■ **ASSIGNED TASK**
Please return every record exactly as it appears.
----- GIVEN RECORDS -----
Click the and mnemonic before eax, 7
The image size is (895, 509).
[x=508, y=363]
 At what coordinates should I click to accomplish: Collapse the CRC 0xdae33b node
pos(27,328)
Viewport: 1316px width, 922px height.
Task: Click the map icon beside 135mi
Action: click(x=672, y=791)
-----
■ **SOLVED PROBLEM**
Click the and mnemonic before eax, 7
The image size is (895, 509).
[x=508, y=363]
 At what coordinates should I click to accomplish: Collapse the CRC 0xdae33b node
pos(27,328)
Viewport: 1316px width, 922px height.
Task: Click the map icon beside 135mi
Action: click(x=672, y=791)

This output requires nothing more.